Back to Ocrmypdf

v3

docs/releasenotes/version03.md

17.4.26.6 KB
Original Source

% SPDX-FileCopyrightText: 2022 James R. Barlow % SPDX-License-Identifier: CC-BY-SA-4.0

v3

v3.2.1

Changes

  • Fixed {issue}47 "convert() got and unexpected keyword argument 'dpi'" by upgrading to img2pdf 0.2
  • Tweaked the Dockerfiles

v3.2

New features

  • Lossless reconstruction: when possible, OCRmyPDF will inject text layers without otherwise manipulating the content and layout of a PDF page. For example, a PDF containing a mix of vector and raster content would see the vector content preserved. Images may still be transcoded during PDF/A conversion. (--deskew and --clean-final disable this mode, necessarily.)
  • New argument --tesseract-pagesegmode allows you to pass page segmentation arguments to Tesseract OCR. This helps for two column text and other situations that confuse Tesseract.
  • Added a new "polyglot" version of the Docker image, that generates Tesseract with all languages packs installed, for the polyglots among us. It is much larger.

Changes

  • JPEG transcoding quality is now 95 instead of the default 75. Bigger file sizes for less degradation.

v3.1.1

Changes

  • Fixed bug that caused incorrect page size and DPI calculations on documents with mixed page sizes

v3.1

Changes

  • Default output format is now PDF/A-2b instead of PDF/A-1b
  • Python 3.5 and macOS El Capitan are now supported platforms - no changes were needed to implement support
  • Improved some error messages related to missing input files
  • Fixed {issue}20: uppercase .PDF extension not accepted
  • Fixed an issue where OCRmyPDF failed to text that certain pages contained previously OCR'ed text, such as OCR text produced by Tesseract 3.04
  • Inserts /Creator tag into PDFs so that errors can be traced back to this project
  • Added new option --pdf-renderer=auto, to let OCRmyPDF pick the best PDF renderer. Currently it always chooses the 'hocrtransform' renderer but that behavior may change.
  • Set up Travis CI automatic integration testing

v3.0

New features

  • Easier installation with a Docker container or Python's pip package manager
  • Eliminated many external dependencies, so it's easier to setup
  • Now installs ocrmypdf to /usr/local/bin or equivalent for system-wide access and easier typing
  • Improved command line syntax and usage help (--help)
  • Tesseract 3.03+ PDF page rendering can be used instead for better positioning of recognized text (--pdf-renderer tesseract)
  • PDF metadata (title, author, keywords) are now transferred to the output PDF
  • PDF metadata can also be set from the command line (--title, etc.)
  • Automatic repairs malformed input PDFs if possible
  • Added test cases to confirm everything is working
  • Added option to skip extremely large pages that take too long to OCR and are often not OCRable (e.g. large scanned maps or diagrams); other pages are still processed (--skip-big)
  • Added option to kill Tesseract OCR process if it seems to be taking too long on a page, while still processing other pages (--tesseract-timeout)
  • Less common colorspaces (CMYK, palette) are now supported by conversion to RGB
  • Multiple images on the same PDF page are now supported

Changes

  • New, robust rewrite in Python 3.4+ with ruffus pipelines

  • Now uses Ghostscript 9.14's improved color conversion model to preserve PDF colors

  • OCR text is now rendered in the PDF as invisible text. Previous versions of OCRmyPDF incorrectly rendered visible text with an image on top.

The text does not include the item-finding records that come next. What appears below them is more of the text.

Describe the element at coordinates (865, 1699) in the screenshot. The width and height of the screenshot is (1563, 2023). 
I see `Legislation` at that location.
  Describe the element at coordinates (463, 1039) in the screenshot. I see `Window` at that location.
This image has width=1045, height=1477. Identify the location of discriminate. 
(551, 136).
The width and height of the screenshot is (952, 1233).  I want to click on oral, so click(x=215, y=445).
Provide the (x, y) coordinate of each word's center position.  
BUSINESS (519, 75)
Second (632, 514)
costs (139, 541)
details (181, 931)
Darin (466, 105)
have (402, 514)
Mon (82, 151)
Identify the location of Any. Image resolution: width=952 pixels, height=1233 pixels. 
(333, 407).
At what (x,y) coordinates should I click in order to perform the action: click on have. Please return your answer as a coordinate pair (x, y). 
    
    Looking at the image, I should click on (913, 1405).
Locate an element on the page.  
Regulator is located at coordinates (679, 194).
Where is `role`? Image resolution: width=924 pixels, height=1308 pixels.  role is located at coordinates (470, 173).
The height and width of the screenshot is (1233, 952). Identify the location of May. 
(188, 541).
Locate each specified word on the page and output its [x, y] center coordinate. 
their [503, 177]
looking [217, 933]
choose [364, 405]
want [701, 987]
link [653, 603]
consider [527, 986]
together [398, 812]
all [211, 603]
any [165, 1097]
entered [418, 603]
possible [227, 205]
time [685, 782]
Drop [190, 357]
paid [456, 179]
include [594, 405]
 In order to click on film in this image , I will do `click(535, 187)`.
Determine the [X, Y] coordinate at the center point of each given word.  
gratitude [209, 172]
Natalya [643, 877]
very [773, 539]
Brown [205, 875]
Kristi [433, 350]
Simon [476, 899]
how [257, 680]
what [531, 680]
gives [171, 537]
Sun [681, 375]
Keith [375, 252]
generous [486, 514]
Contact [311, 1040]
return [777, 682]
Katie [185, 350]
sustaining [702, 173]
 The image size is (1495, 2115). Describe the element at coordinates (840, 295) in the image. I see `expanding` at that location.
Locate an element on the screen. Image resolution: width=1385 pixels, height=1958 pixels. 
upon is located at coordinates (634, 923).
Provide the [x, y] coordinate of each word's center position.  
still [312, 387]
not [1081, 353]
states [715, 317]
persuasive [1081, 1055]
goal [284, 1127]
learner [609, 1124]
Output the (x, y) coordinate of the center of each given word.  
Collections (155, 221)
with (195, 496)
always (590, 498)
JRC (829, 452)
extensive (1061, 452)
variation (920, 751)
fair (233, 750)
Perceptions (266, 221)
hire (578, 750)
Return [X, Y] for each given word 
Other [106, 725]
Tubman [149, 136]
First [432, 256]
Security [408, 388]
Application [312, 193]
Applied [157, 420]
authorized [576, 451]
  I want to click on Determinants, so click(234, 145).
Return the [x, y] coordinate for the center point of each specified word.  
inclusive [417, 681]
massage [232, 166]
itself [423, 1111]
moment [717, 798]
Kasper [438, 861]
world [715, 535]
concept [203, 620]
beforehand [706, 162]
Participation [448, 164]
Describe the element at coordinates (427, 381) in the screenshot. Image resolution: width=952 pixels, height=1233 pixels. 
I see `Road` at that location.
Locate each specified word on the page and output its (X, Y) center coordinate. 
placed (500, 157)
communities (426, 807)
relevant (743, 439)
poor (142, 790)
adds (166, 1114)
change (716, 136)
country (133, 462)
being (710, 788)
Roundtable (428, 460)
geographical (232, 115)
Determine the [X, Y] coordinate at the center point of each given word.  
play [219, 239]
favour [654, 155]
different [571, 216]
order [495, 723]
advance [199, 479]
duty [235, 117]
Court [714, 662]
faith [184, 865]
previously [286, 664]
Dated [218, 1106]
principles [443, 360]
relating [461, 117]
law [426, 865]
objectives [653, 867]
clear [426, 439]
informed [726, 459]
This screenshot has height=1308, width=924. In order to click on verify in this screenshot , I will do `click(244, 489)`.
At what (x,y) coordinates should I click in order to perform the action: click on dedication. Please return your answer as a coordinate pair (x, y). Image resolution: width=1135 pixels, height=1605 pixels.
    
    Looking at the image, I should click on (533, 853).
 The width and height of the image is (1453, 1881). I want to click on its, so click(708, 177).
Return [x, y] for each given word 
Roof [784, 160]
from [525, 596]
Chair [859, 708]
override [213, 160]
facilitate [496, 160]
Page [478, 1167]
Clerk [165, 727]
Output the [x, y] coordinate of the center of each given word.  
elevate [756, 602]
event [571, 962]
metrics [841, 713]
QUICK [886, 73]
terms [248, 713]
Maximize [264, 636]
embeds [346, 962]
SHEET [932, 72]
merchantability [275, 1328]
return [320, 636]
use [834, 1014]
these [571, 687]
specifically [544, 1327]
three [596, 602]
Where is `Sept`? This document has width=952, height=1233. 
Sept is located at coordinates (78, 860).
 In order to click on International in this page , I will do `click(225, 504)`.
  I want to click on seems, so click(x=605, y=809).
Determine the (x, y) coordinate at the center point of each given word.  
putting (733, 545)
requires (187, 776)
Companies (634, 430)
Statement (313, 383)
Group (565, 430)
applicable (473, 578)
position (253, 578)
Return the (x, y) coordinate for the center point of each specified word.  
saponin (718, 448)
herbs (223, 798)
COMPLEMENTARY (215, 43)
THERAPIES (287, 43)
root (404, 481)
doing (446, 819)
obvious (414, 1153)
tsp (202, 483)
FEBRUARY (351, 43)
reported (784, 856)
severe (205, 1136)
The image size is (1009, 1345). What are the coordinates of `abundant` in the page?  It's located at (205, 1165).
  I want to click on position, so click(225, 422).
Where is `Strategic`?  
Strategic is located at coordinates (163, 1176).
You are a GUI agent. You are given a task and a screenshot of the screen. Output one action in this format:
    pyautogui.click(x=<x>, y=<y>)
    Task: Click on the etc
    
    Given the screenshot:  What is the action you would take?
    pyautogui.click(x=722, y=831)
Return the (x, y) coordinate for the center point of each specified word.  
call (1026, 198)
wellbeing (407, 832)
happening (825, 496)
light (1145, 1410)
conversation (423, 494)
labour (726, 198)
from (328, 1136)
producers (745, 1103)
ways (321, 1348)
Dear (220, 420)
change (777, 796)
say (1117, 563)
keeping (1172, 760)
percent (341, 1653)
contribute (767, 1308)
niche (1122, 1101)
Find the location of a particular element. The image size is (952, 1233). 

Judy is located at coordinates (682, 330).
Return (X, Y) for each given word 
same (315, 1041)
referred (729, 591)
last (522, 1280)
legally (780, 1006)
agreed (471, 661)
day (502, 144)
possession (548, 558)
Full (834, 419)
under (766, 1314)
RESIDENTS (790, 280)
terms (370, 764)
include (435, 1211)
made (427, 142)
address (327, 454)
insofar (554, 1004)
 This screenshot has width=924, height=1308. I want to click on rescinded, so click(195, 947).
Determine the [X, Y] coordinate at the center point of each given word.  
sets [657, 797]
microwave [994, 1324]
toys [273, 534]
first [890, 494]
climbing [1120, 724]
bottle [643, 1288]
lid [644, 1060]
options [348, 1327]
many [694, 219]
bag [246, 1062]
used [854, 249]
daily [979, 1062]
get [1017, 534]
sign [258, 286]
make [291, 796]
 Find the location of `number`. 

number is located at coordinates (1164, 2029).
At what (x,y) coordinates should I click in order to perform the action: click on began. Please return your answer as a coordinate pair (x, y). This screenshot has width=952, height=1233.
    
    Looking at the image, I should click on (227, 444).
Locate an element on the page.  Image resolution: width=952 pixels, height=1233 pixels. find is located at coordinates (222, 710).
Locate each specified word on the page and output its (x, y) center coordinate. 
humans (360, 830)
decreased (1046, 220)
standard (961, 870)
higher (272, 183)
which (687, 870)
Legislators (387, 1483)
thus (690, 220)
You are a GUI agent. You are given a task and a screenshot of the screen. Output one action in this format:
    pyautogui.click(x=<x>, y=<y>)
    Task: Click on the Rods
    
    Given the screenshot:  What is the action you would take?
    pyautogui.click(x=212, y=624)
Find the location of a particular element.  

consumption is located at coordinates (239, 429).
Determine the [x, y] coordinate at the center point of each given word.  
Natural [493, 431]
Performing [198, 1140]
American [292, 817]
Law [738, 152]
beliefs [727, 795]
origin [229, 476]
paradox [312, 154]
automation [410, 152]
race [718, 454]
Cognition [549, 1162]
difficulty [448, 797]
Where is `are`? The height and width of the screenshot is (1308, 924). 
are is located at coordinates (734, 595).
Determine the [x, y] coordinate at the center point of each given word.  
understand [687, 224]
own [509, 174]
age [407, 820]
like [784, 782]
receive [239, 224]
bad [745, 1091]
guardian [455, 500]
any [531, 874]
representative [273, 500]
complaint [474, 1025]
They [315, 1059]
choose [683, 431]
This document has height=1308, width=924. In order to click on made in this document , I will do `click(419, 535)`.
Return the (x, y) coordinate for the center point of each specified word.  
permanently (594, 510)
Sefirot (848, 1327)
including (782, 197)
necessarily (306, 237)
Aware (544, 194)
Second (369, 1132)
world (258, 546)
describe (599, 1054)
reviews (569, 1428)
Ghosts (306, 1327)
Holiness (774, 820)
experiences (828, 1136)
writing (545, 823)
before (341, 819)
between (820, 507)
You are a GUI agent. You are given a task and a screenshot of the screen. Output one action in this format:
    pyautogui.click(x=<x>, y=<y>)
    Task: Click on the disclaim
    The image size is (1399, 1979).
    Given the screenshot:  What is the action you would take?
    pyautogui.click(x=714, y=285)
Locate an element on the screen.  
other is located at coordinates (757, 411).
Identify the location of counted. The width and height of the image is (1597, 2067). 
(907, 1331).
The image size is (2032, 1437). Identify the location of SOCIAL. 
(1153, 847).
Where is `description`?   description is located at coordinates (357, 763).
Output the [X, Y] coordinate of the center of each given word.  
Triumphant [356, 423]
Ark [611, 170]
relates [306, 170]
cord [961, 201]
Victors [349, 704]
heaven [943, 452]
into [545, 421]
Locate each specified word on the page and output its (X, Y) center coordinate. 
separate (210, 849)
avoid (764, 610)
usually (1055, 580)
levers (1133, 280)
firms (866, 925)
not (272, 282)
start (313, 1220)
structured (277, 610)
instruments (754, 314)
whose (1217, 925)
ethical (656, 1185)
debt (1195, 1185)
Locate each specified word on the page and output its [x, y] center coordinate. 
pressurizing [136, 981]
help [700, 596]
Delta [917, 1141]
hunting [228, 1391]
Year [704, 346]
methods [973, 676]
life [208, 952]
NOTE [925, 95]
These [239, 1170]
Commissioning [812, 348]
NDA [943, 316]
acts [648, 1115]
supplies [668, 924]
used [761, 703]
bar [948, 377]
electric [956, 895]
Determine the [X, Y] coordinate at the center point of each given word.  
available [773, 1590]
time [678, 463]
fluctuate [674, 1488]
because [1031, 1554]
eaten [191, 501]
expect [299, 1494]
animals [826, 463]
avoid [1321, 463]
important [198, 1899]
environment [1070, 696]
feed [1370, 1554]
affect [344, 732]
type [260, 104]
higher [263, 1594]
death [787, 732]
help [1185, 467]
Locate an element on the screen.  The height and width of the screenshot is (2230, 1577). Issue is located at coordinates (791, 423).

  • All "tasks" in the pipeline can be executed in parallel on any available CPUs, increasing performance

  • The -o DPI argument has been phased out, in favor of --oversample DPI, in case we need -o OUTPUTFILE in the future

  • Removed several dependencies, so it's easier to install. We no longer use:

  • Some new external dependencies are required or optional, compared to v2.x:

    • Ghostscript 9.14+
    • qpdf 5.0.0+
    • Unpaper 6.1 (optional)
    • some automatically managed Python packages

Release candidates^

  • rc9:

    • Fix {issue}118: report error if ghostscript iccprofiles are missing
    • fixed another issue related to {issue}111: PDF rasterized to palette file
    • add support image files with a palette
    • don't try to validate PDF file after an exception occurs
  • rc8:

    • Fix {issue}111: exception thrown if PDF is missing DocumentInfo dictionary
  • rc7:

    • fix error when installing direct from pip, "no such file 'requirements.txt'"
  • rc6:

    • dropped libxml2 (Python lxml) since Python 3's internal XML parser is sufficient
    • set up Docker container
    • fix Unicode errors if recognized text contains Unicode characters and system locale is not UTF-8
  • rc5:

    • dropped Java and JHOVE in favour of qpdf
    • improved command line error output
    • additional tests and bug fixes
    • tested on Ubuntu 14.04 LTS
  • rc4:

    • dropped MuPDF in favour of qpdf
    • fixed some installer issues and errors in installation instructions
    • improve performance: run Ghostscript with multithreaded rendering
    • improve performance: use multiple cores by default
    • bug fix: checking for wrong exception on process timeout
  • rc3: skipping version number intentionally to avoid confusion with Tesseract

  • rc2: first release for public testing to test-PyPI, Github

  • rc1: testing release process

Compatibility notes

  • ./OCRmyPDF.sh script is still available for now
  • Stacking the verbosity option like -vvv is no longer supported
  • The configuration file config.sh has been removed. Instead, you can feed a file to the arguments for common settings:
ocrmypdf input.pdf output.pdf @settings.txt

where settings.txt contains one argument per line, for example:

-l
deu
--author
A. Merkel
--pdf-renderer
tesseract

Fixes

  • Handling of filenames containing spaces: fixed

Notes and known issues

  • Some dependencies may work with lower versions than tested, so try overriding dependencies if they are "in the way" to see if they work.
  • --pdf-renderer tesseract will output files with an incorrect page size in Tesseract 3.03, due to a bug in Tesseract.
  • PDF files containing "inline images" are not supported and won't be for the 3.0 release. Scanned images almost never contain inline images.